Brenda G: I’m really glad you can see that the characters and details here seem to gibe with those in the other stories too. I sometimes can’t remember what I’ve written, which is why, to my horror, characters’ names will occasionally change their spelling.
TreeHugger: You are an exceptionally good guesser! Either that or you have a direct line to my PC. Eilian’s near escape has indeed sobered him up a bit, as you can see.
BlueBonnet: That is absolutely right. Eilian does often act first and think later. Ithilden has seen to it that he has a fair amount of time to think here, though. Sort of like Legolas being sent to the corner! Maybe he’ll make use of it.
TigerLily: It is a good thing the tree was paying attention because Eilian certainly wasn’t!
Bodkin: Whatever you want to do to the picture is more than fine with me. I am just grateful to have it. I thought your little brother did sound a lot like Legolas in his admiration for his older sib.
Erunyauve: Author confession: I was thinking of the tree as being like Eilian’s mother. It rocked him and comforted him, even as it scolded a little. It’s a bit corny, I know.
Dragon Confused: Legolas thanks you for your hugs and hugs you back! You have a really good sense of what little kids are like, I think.
StrangeBlaze: You may have thought it was cute when Legolas growled at Ada, but Ada did not! As for Eilian’s girlfriend, all I can say is if she turns out to be less widely hated than Miri was, I will be contented.
Levade: So you see it wasn’t long at all until Legolas completely lost it. The tantrum is unusual for him, I think. Thranduil thanks you for your concern over his hair and wonders what you can possibly mean by your remark about the justice of him having stubborn children.
Alice: Yes, Eilian does need someone with good sense. It would be best if it were him, but maybe Celuwen?
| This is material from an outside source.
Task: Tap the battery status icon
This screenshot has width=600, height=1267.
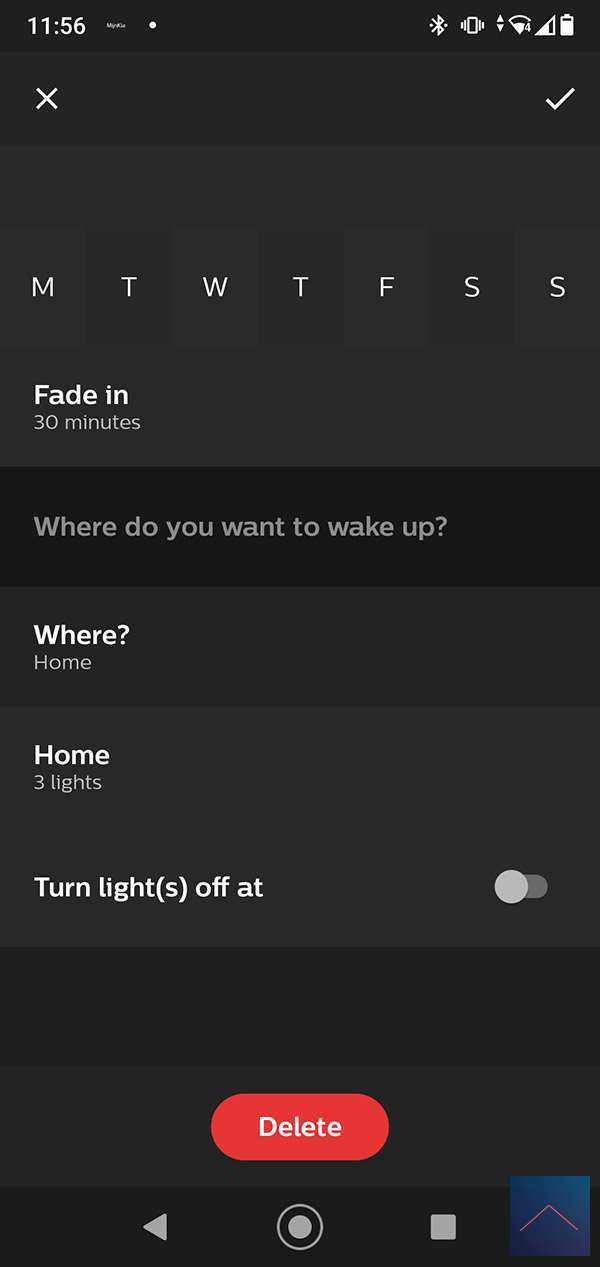Action: (568, 26)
Kay: I feel really bad for Ithilden. We’ll see him in the next chapter. And I have to admit I was pleased by the way the scene of Eilian clinging to the tree came out.
PokethePenguin: Legolas is having trouble in this chapter too, poor thing.
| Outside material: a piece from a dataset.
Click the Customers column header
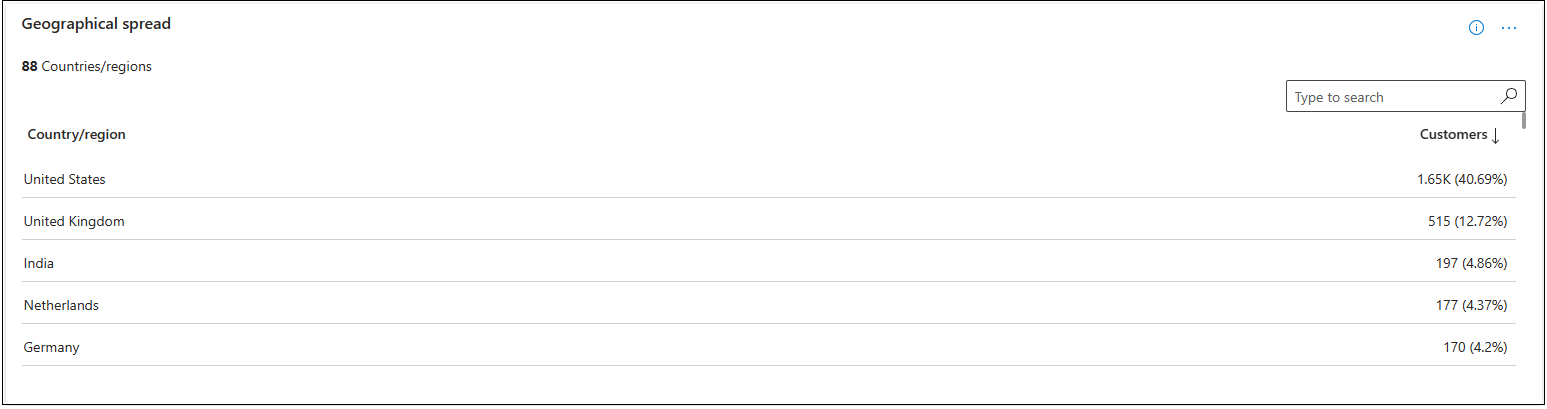Image resolution: width=1547 pixels, height=409 pixels. (1453, 134)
Fadesintothewest: I think, as you say, that Eilian and Legolas can help one another.
Legolas4me: I love good ada Thranduil. I think he got used to interacting with his sons in one way while their mother was alive to balance him out. Now his way doesn’t work as well anymore and he has to learn a new way to interact.
Dot: The tree scene was my favorite in Chapter 4. But I do worry about Ithilden too. I think Maltanaur and he need to have a little talk.
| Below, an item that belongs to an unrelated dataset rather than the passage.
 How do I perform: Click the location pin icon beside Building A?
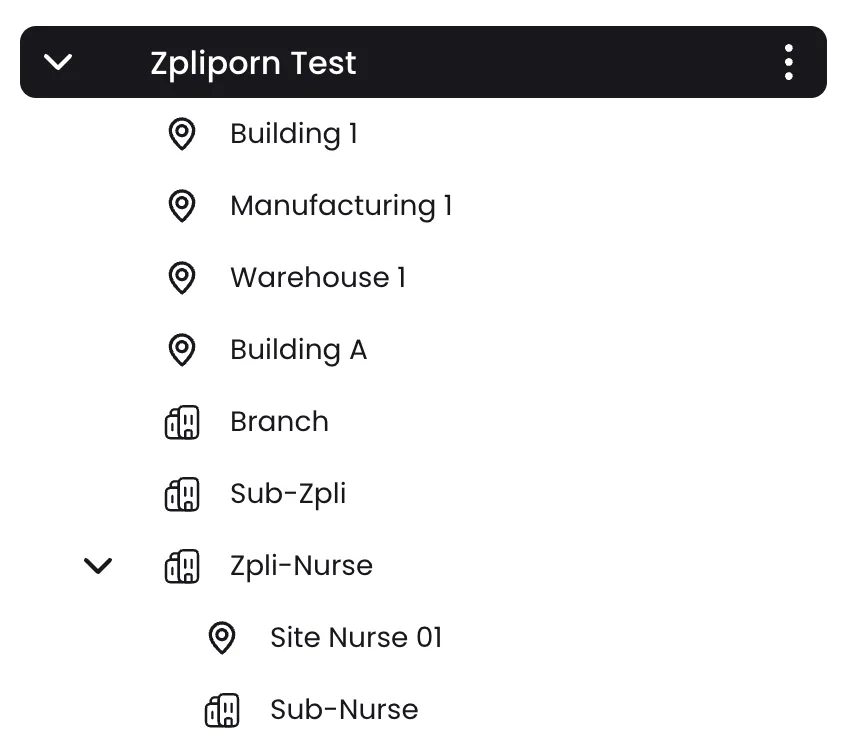click(x=181, y=350)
Terryb: It’s actually interesting to try to think about how all these people would be when they were younger, to have them be consistent and yet different from what they later become.
JustMe: Legolas never could lie to Ada! Not convincingly anyway. He almost always fesses up.
Luin: You are so right: Eilian sees so much and then he sees nothing at all. That’s a great way to put it. His insight is spotty, like most of ours, I suspect.
JastaElf: You know, I’m glad Eilian’s home too. Legolas needed him and he needed his little brother who loves him uncritically.
Gwyn: Ada/ion time is exactly what Legolas needs. I’m working on it!
Naneth: I think Eilian is at his turning point. I’ll have to see what I can do for the rest of them.
Aure_enteluva: I was interested in your advice, especially the comments about the adverbs. That was useful. I can’t make myself put contractions in the mouths of Tolkien’s elves though. Hobbits use them, of course, but I’ve never been able to find a place where an elf does.
Dy: I’m glad you’re enjoying the story. I hope your computer is better.
Feanen: I glad to know you are still reading!
Karenator: It’s hard for Thranduil to know what to do about Turgon, I think. He’s trouble but he’s not bad. And Legolas is both fascinated by him and fond of him.
Hardcorewwnut: It’s sick of me, but I’m glad I made you cry!
Elemmire2: Oh yeah. Eilian is reckless. Bad Elf!
Tapetum Lucidum: I enjoyed writing Ithilden in battle too. I hadn’t done that in a while and I didn’t want him too look like an armchair warrior.
Nilmandra: A bored Eilian is a problem waiting to happen. Thank you for pushing me on this chapter a bit.